- [Exercise brief]: Count the lines in the listing below that hold the string "will". Reply with the number alone.

- [Record excerpts]:
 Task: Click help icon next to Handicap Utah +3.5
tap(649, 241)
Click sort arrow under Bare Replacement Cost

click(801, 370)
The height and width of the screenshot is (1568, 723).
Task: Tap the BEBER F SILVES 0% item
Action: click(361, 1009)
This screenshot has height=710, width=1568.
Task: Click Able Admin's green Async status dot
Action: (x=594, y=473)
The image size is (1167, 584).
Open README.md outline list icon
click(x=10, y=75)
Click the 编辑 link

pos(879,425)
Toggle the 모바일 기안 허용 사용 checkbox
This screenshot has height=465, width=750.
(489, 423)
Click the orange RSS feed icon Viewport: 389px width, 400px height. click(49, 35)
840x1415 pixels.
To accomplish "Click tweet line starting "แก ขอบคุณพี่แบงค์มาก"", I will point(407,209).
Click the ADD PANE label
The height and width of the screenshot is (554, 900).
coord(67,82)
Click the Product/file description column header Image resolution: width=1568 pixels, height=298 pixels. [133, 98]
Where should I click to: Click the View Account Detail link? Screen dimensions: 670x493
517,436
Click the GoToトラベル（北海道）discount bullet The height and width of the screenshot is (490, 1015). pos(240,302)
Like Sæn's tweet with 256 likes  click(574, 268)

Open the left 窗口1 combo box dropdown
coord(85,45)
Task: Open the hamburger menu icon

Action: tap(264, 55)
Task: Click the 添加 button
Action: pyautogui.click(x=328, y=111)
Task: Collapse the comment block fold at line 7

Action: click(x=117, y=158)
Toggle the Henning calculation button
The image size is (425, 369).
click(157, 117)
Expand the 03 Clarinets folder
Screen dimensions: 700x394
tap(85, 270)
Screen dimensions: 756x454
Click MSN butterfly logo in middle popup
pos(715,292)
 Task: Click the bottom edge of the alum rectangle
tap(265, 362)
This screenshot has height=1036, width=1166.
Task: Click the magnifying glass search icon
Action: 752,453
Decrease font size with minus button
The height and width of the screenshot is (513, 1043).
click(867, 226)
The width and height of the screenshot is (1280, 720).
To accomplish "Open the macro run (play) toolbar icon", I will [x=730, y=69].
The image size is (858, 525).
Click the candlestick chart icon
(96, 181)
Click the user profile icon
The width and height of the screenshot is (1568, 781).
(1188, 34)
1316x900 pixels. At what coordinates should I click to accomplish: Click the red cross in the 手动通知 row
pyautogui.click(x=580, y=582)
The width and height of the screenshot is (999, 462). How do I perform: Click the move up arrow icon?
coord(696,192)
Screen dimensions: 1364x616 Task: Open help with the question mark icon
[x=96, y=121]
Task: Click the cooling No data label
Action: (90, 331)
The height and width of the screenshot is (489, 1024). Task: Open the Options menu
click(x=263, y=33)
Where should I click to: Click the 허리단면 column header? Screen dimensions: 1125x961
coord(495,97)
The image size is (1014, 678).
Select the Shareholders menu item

- [Answer box]: 2